Bush's parents joined Neil Bush as Ignite investors in 1999, according to U.S. Securities and Exchange Commission documents. By 2003, the records show, Neil Bush had raised about $23 million from more than a dozen outside investors, including Mohammed Al Saddah, the head of a Kuwaiti company, and Winston Wong, the head of a Chinese computer company.

Barbara Bush has enthusiastically supported Ignite. At an Oklahoma City fundraiser in January 2004, she and Neil Bush were guests of honor at the $1,000-a-table event organized by a foundation supporting the Western Heights School District. Proceeds were earmarked for the purchase of Ignite products.

Organizer Mary Blankenship Pointer said she planned the event because district students were "utilizing Ignite courseware and experiencing great results. Our students were thriving."

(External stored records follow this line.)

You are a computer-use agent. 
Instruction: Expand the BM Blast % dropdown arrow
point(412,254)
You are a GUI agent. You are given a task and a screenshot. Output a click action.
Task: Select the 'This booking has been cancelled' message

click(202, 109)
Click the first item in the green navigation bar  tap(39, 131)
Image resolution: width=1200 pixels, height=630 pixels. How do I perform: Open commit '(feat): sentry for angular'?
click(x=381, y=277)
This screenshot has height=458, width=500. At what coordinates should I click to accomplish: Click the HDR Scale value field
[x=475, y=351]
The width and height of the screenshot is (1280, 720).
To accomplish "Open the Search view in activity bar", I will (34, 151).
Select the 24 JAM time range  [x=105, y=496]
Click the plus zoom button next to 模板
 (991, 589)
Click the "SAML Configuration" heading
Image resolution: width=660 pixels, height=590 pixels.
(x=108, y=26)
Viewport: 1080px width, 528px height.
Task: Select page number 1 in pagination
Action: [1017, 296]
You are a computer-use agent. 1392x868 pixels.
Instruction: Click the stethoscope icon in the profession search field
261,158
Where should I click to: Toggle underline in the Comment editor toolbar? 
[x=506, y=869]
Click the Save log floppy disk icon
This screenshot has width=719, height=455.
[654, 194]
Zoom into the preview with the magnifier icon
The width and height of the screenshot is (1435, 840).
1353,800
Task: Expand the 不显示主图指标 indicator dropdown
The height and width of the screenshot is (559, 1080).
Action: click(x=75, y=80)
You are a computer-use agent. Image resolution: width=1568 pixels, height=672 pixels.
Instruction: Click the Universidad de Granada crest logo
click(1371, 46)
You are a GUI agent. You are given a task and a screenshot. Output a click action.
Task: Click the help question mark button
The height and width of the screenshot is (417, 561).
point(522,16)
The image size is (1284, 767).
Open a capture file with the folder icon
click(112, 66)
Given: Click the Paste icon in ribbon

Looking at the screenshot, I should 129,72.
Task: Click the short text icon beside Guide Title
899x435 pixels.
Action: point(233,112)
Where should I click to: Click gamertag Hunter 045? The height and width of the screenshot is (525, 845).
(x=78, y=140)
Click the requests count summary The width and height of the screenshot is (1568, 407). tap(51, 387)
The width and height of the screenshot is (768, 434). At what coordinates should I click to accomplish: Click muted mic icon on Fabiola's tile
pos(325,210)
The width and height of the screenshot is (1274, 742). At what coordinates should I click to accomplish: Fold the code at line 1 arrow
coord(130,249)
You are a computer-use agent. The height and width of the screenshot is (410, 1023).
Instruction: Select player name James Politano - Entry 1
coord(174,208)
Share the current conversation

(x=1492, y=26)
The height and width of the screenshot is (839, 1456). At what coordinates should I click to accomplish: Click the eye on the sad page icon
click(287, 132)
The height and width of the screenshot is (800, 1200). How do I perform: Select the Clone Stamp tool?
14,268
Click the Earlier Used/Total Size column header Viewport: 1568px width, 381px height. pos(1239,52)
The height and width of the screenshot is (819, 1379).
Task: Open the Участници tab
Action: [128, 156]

But Western Heights Superintendent Joe Kitchens said the district dropped its use of Ignite because it disagreed with changes Ignite had made in its products.

The former first lady spurred controversy recently when she contributed to a Hurricane Katrina relief foundation for storm victims who had relocated to Texas.

Her donation carried one stipulation: It had to be used by local schools for purchases of COWs.

Texas accounts for 75 percent of Ignite's business, which is expanding rapidly in other states, Deliganis said.

The company also has COWs deployed in North Carolina, Virginia, Nevada, California, the District of Columbia, Georgia and Florida, he said.

Neil Bush said Ignite had more than 1,700 COWs in classrooms.

But Ignite's educational strategy has changed drastically, and some are critical of its new approach. Shortly after Ignite was formed in Austin, Texas, in 1999, it bought the software developed by another small Austin company, Adaptive Learning Technology.

Adaptive Learning's founder, Mary Schenck-Ross, said the software's interactive lessons enabled teachers "to get away from the mass-treatment approach" to education. When a student typed in a response to a question, the software was designed to react and provide a customized learning path.

"The original concept was to avoid 'one size fits all.' That was the point," said Catherine Malloy, who worked on the software development.

Two years ago, however, Ignite dropped the individualized learning approach. Working with artists and illustrators, it created a large purple COW that could be wheeled from classroom to classroom and plugged in, offering lessons that could be played to a roomful of students.

The developers of Adaptive Learning's software complain that Ignite replaced individualized instruction with a gimmick.

"It breaks my heart what they have done. The concept was totally perverted," Schenck-Ross said.

Houston school officials gave Ignite's products "high" ratings in eight categories and recommended approval.

But some people in Houston's schools question the expenditures. Jon Dansby was teaching at Houston's Fleming Middle School when Ignite products arrived.

"You can't even get basics like paper and scissors, and we went out and bought them. I just see red," he said.

Walter F. Roche Jr. writes for the Los Angeles Times.